YouTuber Coffeezilla raises concerns over Strategy’s Bitcoin-backed STRC stock

YouTuber Coffeezilla raises concerns over Strategy’s Bitcoin-backed STRC stock


Stephen Findeisen, widely known as YouTuber Coffeezilla, has raised questions about Strategy’s Stretch preferred stock (STRC), saying its marketing may lead investors to view it as a bank-like or money market product despite different underlying risks.

STRC is a preferred equity security backed indirectly by Bitcoin exposure through Strategy’s large treasury holdings. The instrument promises investors double-digit annual yields, with the company channeling proceeds into additional Bitcoin purchases.

According to company claims, Stretch reached $5 billion in cumulative revenue within seven months, outpacing the early growth trajectory of products like Apple’s iPhone. Strategy’s leadership described the offering as one of the most ambitious pieces of financial engineering the firm has ever attempted.

However, in a video issued on April 16, Coffeezilla said promotional materials and commentary around STRC emphasize money market-like stability and recurring income, which he argued could obscure its underlying equity risk profile.

“If you think back to the Terra/Luna collapse, there was a stable coin, an algorithmic stable coin involved, which was supposedly pegged to a dollar until it suddenly wasn’t, and then everyone lost their money suddenly in a crash,” Coffeezilla said.

“But before that, it had yielded about 20% returns. People thought it couldn’t fail, and so it goes for many of the most famous financial engineering projects throughout time,” he added.

According to the online investigator, unlike bank deposits or money market funds, STRC does not offer principal protection or redemption guarantees, and returns depend on issuer performance and market conditions, including Bitcoin price movements and Strategy’s ability to sustain dividend payments over time.

Coffeezilla pointed to marketing that stresses simplicity and accessibility, including messaging aimed at retail investors and comparisons to savings accounts.
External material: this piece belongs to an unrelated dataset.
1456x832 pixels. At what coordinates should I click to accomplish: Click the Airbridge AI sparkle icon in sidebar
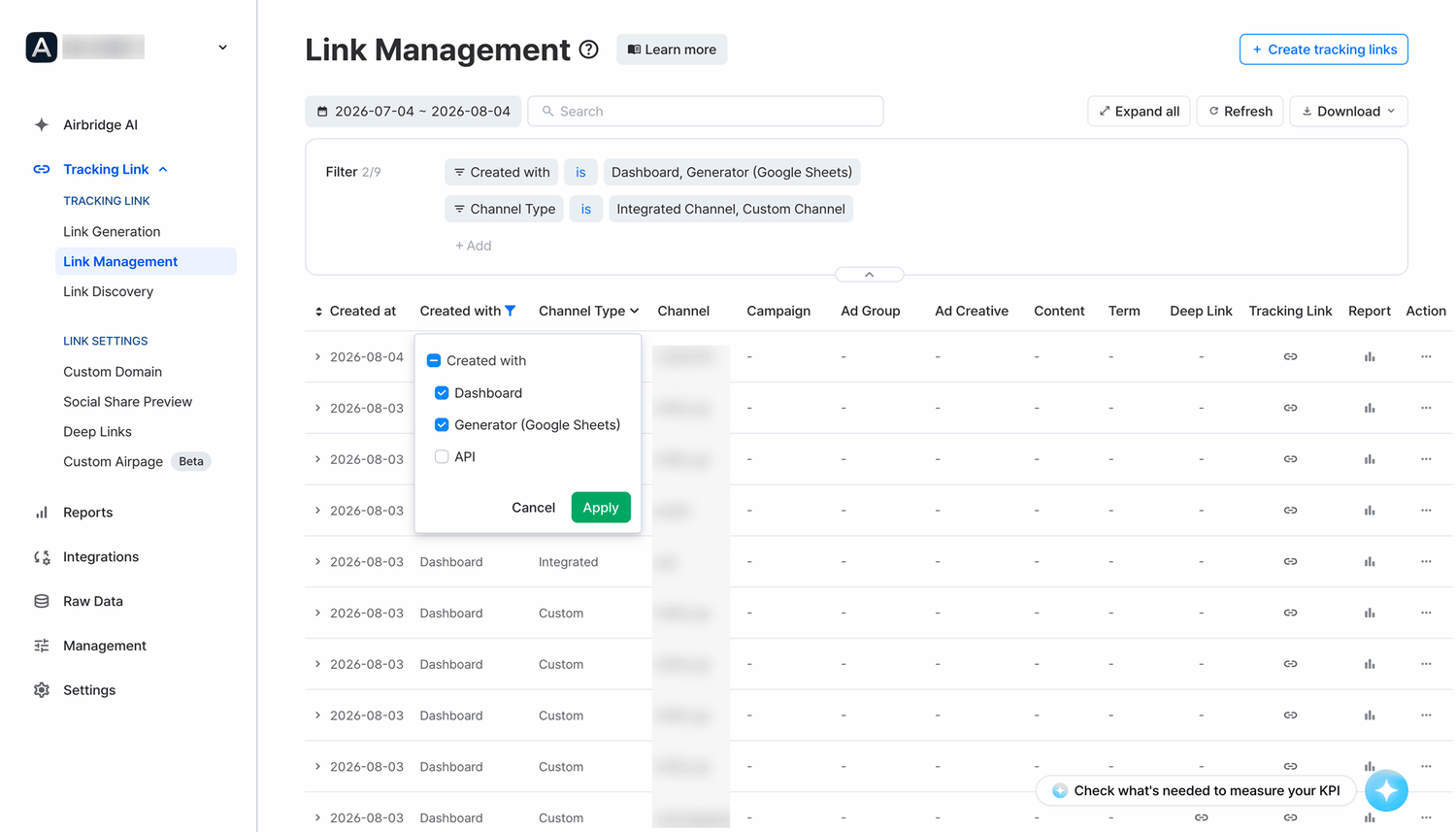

He said this framing could lead some investors to underestimate the underlying equity and credit risks.

“I am not even calling it a Ponzi scheme, although I think there are some comparisons you could make. In fact, I think they disclose a lot of the risks in the fine print,” he stressed. “My entire problem is that they are leading people like a pied piper with this kind of ludicrous idea. Their pitch is of a money market and a bank, when that’s just not what this is.”

Coffeezilla also raised questions about how the yield is funded. Strategy’s massive Bitcoin holdings do not produce cash flow, meaning payouts near 11% would need to be supported through reserves, new financing, or Bitcoin sales.

All three mechanisms depend on continued market strength, while liquidating Bitcoin could create additional price pressure.

Coffeezilla’s video has drawn mixed reactions from members of the crypto community.

Some defenders maintain that STRC is a legitimate, though high-risk, financial instrument tied to Bitcoin performance and market confidence. They argue that it is not inherently fraudulent, but instead reflects Strategy’s bet that Bitcoin future returns will exceed the approximately 11% it pays investors.

Bitcoin advocate Adam Livingston is among those pushing back on his skepticism, calling Coffeezilla’s statement a “character assassination.”

ZachXBT said that hostility toward Coffeezilla’s opinion reflected intolerance for dissent among some Bitcoin supporters, which he argued was inconsistent with Bitcoin’s ethos of financial freedom.

He added that he recommends avoiding retail-facing products that advertise yields of around 11%.